Gather each line below that includes the string "options".

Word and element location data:
※ ※ ※
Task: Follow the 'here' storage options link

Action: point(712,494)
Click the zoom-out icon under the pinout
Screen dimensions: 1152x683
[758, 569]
※ ※ ※
■ **SOLUTION TO THIS PROBLEM**
Task: Follow the 'here' storage options link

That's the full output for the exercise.